2.4.10 Electronics manufacturing diagnosis

Göös et al. (1999) describe a fuzzy monitoring and case-based diagnosis tool for an electronics manufacturing process. The tool provides online quality control during manufacturing of electronics parts. Components of parts are measured during manufacturing. Each part (case) is described by 19 attributes, most of these being measured attributes. Three values are associated with each attribute: a lower threshold for acceptance, and optimal value, and an upper threshold for acceptance. The quality of a part is determined according to the degree to which its attributes collectively are similar or dissimilar to the theoretically optimal part.

The case base consists of descriptions of past low quality parts along with descriptions of the cause and remedy of each such situation. When a new part is diagnosed as of low quality, a case base search is performed. A nearest neighbors algorithm with expert-specified weights is used to determine overall quality of the part.
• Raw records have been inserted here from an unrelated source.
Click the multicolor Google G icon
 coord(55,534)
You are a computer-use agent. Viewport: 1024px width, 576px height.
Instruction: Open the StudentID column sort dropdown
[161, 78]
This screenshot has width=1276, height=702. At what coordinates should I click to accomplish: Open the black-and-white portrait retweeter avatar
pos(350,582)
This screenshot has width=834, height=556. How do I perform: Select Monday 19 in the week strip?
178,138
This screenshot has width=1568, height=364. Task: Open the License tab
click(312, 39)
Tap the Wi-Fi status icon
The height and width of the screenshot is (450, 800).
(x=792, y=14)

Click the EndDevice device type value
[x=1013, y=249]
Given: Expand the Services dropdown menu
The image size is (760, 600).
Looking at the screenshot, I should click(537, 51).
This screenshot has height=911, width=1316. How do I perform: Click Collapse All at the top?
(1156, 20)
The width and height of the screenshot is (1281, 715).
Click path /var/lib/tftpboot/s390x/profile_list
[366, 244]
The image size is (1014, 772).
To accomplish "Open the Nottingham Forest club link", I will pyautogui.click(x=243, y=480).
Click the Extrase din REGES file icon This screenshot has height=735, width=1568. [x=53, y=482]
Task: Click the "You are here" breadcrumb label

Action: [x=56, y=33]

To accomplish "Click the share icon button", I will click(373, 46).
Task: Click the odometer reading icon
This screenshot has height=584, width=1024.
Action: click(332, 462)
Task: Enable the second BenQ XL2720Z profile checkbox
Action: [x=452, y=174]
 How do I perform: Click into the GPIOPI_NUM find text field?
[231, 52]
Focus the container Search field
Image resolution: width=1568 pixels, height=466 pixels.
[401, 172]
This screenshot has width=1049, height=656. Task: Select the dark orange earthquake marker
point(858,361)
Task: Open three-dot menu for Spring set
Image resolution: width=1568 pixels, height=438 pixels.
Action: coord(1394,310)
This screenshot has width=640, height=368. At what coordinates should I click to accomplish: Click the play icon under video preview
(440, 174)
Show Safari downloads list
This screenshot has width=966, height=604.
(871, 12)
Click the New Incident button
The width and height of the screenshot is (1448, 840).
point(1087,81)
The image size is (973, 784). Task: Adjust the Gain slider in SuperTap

Continuous measurements map to linguistic (fuzzy) descriptions of quality.

Case base searches lead to one of two sorts of useful results. First, either a near neighbor is found and the cause of the defect is generally diagnosed and a remedy found. Or, second, a new sort of defect is identified, the user is alerted to this anomaly, and the user revises the case base accordingly.

Results and user feedback from initial fielding of the system are quite positive (Göös et al. 1999). The method is effective at finding manufacturing defects. Users readily accept the results, appreciate the opportunity to learn from the results, and appreciate the opportunity to, in effect, teach the system when anomalous new defects are detected and the case base needs to be revised.

Tobin et al. (1998) use a fuzzy k-nn classification algorithm to enable a system for semiconductor defect detection. Their algorithm follows closely from the fuzzy k-nn algorithm formulation of Keller et al. (1985). The training set of cases consists of records of defective semiconductors. Each record has 35 measured features (measured with optical instruments) and one of 14 types of classes. Classes describe the type of defect and the corrective measure, and are determined by experts. Their system showed a "similar efficacy to the human counterpart." It worked well in the assembly line environment, allowing for a automatic 100% inspection rate, thus the system was judged useful for quality control.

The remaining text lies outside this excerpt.